Potential New England Constraints
New pipeline connections from Appalachia have helped to tame winter prices in the Northeast and Midwest, but New England still faces potential capacity constraints during peak conditions, OE said.
“There is a concern over lack of storage in the New England market…but it’s the capacity constraints that are worrisome to us,” said Adam Bennett, an OE energy industry analyst. “When you hit those extreme weather events, or the peak conditions during in the winter, that’s what we are monitoring during the winter and will continue to monitor, ” said Adam Bennett.
ISO-New England’s Peter Brandien, vice president system operations, told the Federal Energy Regulatory Commission Thursday that the grid operator is “cautiously optimistic” about the coming winter.
“We have a little bit less than a third of our fleet that’s gas-only units, so dual-fuel becomes important to us, and also any stored fuels, like the LNG at the two facilities that are in the Northeast are extremely important to us,” Brandien said.
At the opposite end of the country, OE remains concerned about operational constraints out of Aliso Canyon, California’s largest underground natural gas storage facility.
“Though the facility has returned to service after an extended outage following the 2015 leak, 62 of the facility’s 114 wells were taken out of permanent operation, limiting injection and withdrawal capabilities. Currently, the Southern California Gas system holds 65 Bcf in storage, the lowest on record for this time of year since at least 2001 and far below the 118 Bcf the system has averaged over the past five years.
“This low inventory did not disrupt the gas system during the summer, with an electric peak near record levels and some periods of stressed conditions.
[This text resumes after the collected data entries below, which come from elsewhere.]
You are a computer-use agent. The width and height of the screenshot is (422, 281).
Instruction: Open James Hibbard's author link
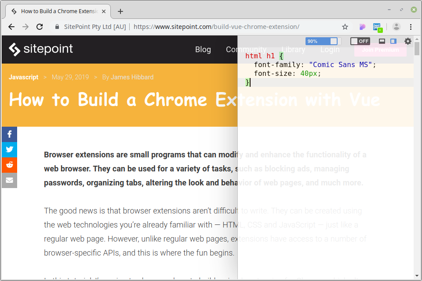132,77
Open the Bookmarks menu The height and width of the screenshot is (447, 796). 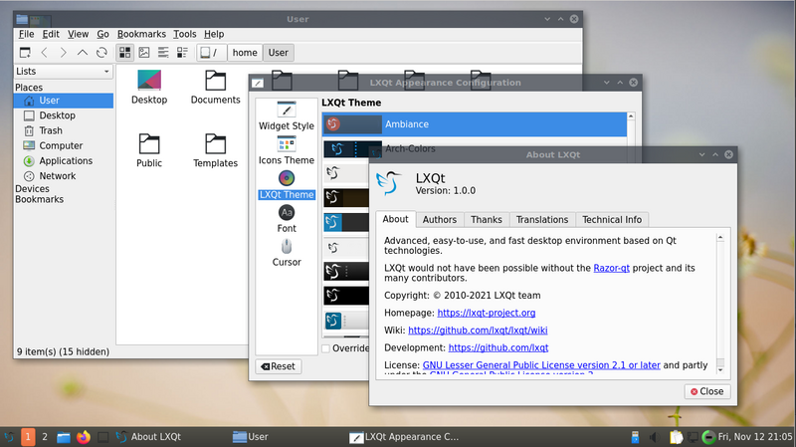(141, 34)
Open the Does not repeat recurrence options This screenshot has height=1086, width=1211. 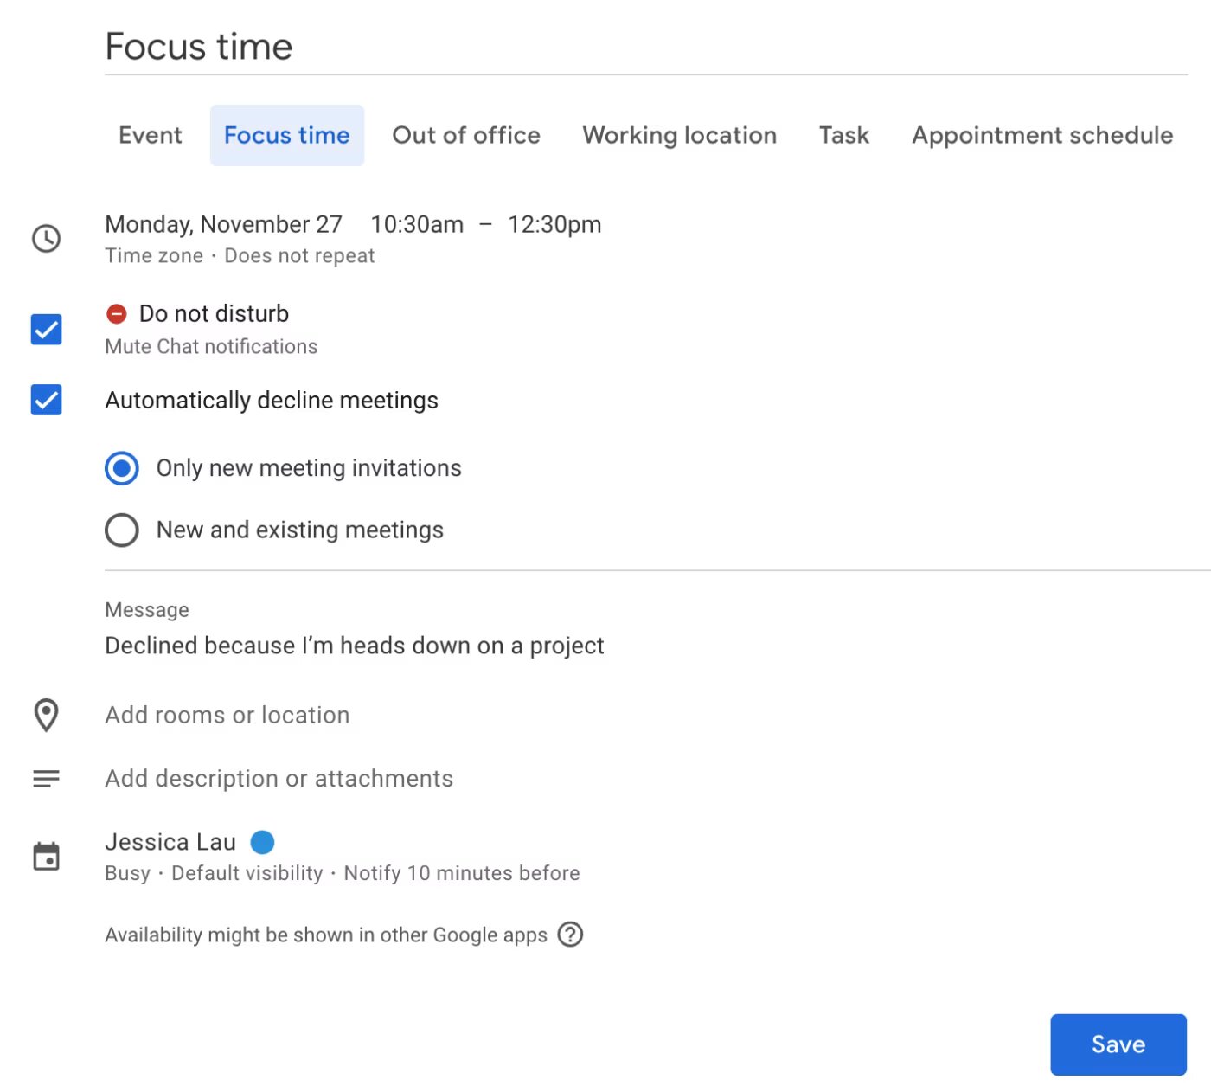click(299, 256)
It is conceivable, however, that limitations at Aliso Canyon during periods of the highest winter demand could challenge regional stability and increase natural gas and electricity prices.”
Natural gas supplanted coal as the most popular fuel for power generation in 2016, but slightly higher gas prices in some regions this year have made coal more competitive this year, OE said. “This dynamic is likely to continue through the winter, when coal typically takes a more prominent position in the generation mix.”